How to complete this task:
Using the study summary below, explain in one to three sentences why the researchers looked for a circadian expression pattern in genes from failing human heart ventricles.

Document section:

_____

Background
- Ventricular tachyarrhythmias (VT) and sudden cardiac death (SCD) show a circadian pattern of occurrence in heart failure patients. In the rodent ventricle, a significant portion of genes, including some ion channels, shows a circadian pattern of expression. However genes that define electrophysiologic properties in failing human heart ventricles have not been examined for a circadian expression pattern.
Methods
- Ventricular tissue samples were collected from patients at the time of cardiac transplantation. Two sets of samples (n=37 and 46, one set with a greater arrhythmic history) were selected to generate pseudo-time series according to their collection time. A third set (n=27) of samples was acquired from the non-failing ventricles of brain-dead donors. The expression of 5 known circadian clock genes and 19 additional ion channel genes plausibly important to electrophysiologic properties were analyzed by RT-PCR, and then analyzed for the percentage of expression variation attributed to a 24 hour circadian pattern.

_____

Raw data:
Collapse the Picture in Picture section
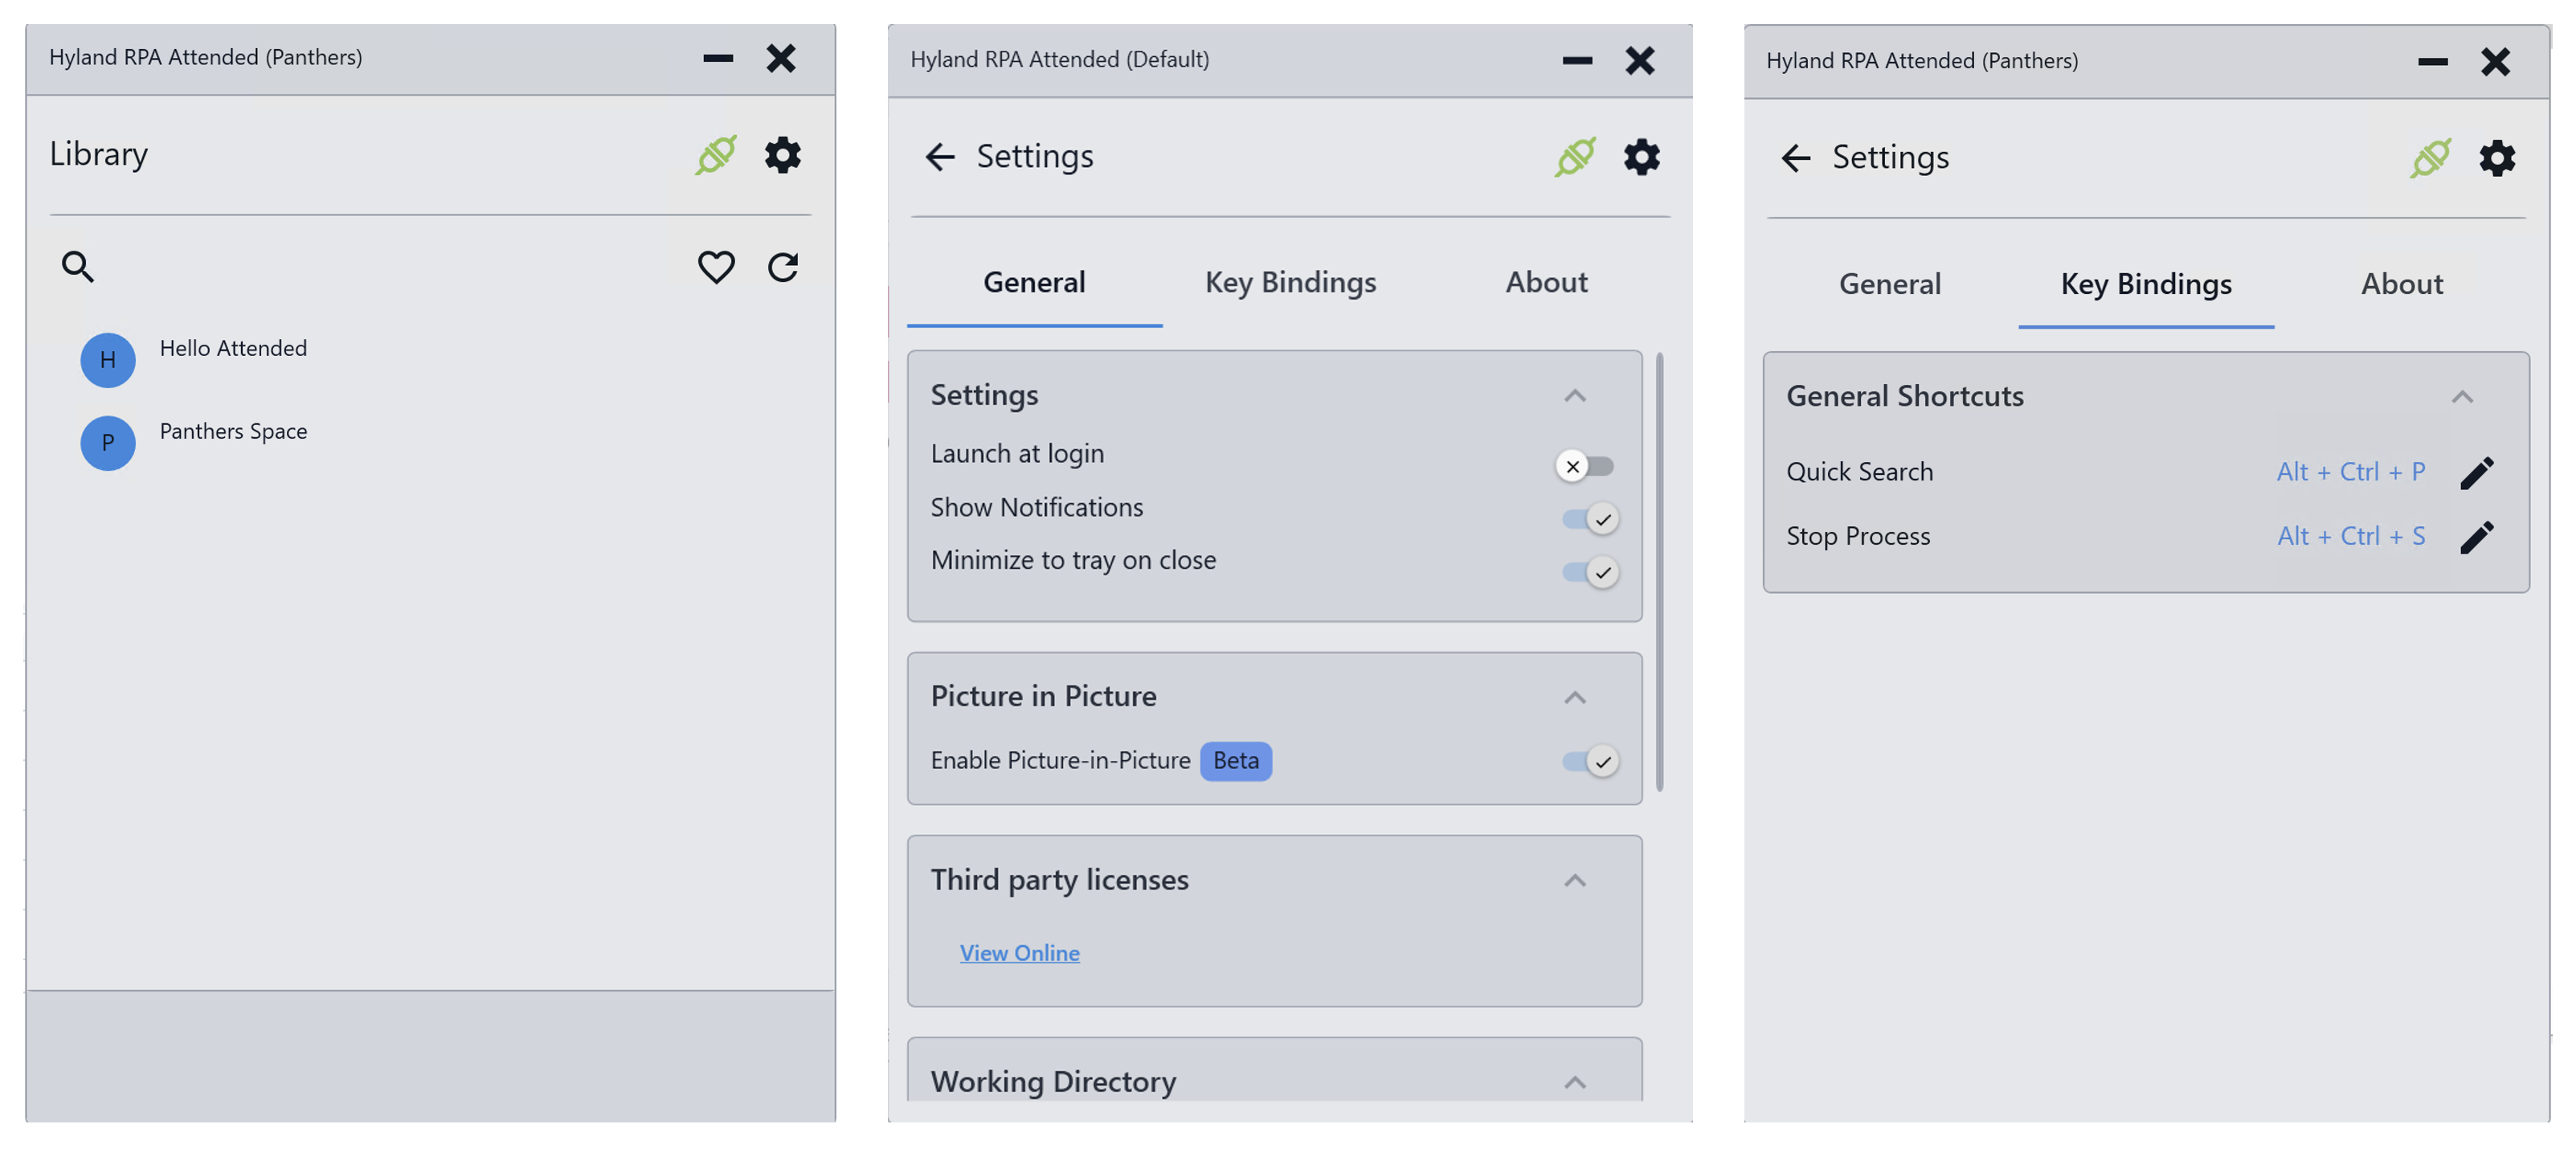The width and height of the screenshot is (2576, 1157). 1575,697
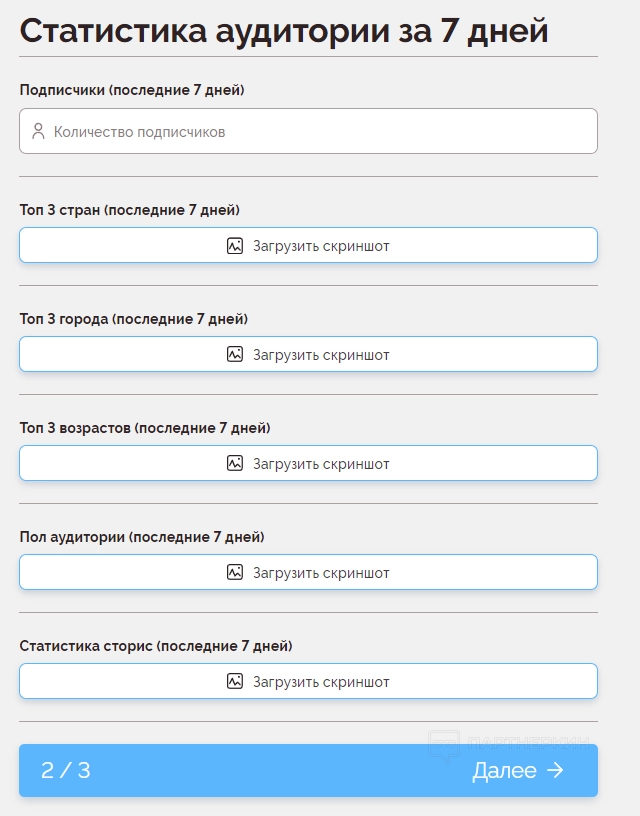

_____

Expected output:
Ventricular tachyarrhythmias and sudden cardiac death follow a circadian pattern in heart failure patients, and in the rodent ventricle many genes, including some ion channels, show circadian expression. The genes that define electrophysiologic properties in failing human ventricles had not yet been examined for such a pattern.